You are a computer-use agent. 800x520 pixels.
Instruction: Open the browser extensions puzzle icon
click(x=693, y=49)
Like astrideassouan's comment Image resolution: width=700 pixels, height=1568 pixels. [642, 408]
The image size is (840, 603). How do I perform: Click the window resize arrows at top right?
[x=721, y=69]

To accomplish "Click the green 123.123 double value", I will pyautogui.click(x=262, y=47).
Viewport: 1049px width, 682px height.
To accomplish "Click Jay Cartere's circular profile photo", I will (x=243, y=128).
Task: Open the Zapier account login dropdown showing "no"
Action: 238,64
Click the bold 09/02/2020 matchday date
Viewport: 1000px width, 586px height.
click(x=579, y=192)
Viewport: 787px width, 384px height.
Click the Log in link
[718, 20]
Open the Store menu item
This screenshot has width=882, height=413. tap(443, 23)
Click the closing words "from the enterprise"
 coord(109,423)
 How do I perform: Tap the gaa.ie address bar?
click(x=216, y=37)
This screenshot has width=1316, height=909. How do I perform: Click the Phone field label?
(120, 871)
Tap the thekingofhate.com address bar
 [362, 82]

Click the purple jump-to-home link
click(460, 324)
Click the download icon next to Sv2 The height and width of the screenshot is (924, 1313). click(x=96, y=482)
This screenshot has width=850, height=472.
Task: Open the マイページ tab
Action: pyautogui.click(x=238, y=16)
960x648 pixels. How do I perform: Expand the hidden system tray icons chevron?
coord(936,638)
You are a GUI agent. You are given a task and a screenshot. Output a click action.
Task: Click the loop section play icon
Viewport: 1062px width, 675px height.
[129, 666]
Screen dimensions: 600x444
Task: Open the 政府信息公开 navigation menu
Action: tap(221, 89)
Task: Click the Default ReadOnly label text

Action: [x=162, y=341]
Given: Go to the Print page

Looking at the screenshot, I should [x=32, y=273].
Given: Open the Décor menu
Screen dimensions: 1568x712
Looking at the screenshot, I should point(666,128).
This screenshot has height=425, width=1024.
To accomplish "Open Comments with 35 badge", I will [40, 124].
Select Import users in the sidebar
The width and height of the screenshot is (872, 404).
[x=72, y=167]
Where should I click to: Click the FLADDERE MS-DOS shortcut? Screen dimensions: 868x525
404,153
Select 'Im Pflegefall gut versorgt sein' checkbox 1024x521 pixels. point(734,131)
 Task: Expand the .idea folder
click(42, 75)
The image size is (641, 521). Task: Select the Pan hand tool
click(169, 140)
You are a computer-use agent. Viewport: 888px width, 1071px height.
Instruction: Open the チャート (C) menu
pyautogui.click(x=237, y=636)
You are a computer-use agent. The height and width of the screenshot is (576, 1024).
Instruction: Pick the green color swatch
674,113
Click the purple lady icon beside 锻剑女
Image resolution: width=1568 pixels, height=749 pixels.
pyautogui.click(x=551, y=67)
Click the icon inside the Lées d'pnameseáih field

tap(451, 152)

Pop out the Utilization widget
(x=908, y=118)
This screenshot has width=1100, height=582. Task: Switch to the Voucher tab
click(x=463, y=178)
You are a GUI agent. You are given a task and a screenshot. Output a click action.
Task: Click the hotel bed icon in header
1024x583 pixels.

- _PROBLEM TO SOLVE_
The expected output is a verbatim retyping of each line from the one with "This screenshot has width=1100, height=582." to the end of the listing above, with both end lines kept and nothing added.

- _EXERCISE ANSWER_
This screenshot has width=1100, height=582. Task: Switch to the Voucher tab
click(x=463, y=178)
You are a GUI agent. You are given a task and a screenshot. Output a click action.
Task: Click the hotel bed icon in header
1024x583 pixels.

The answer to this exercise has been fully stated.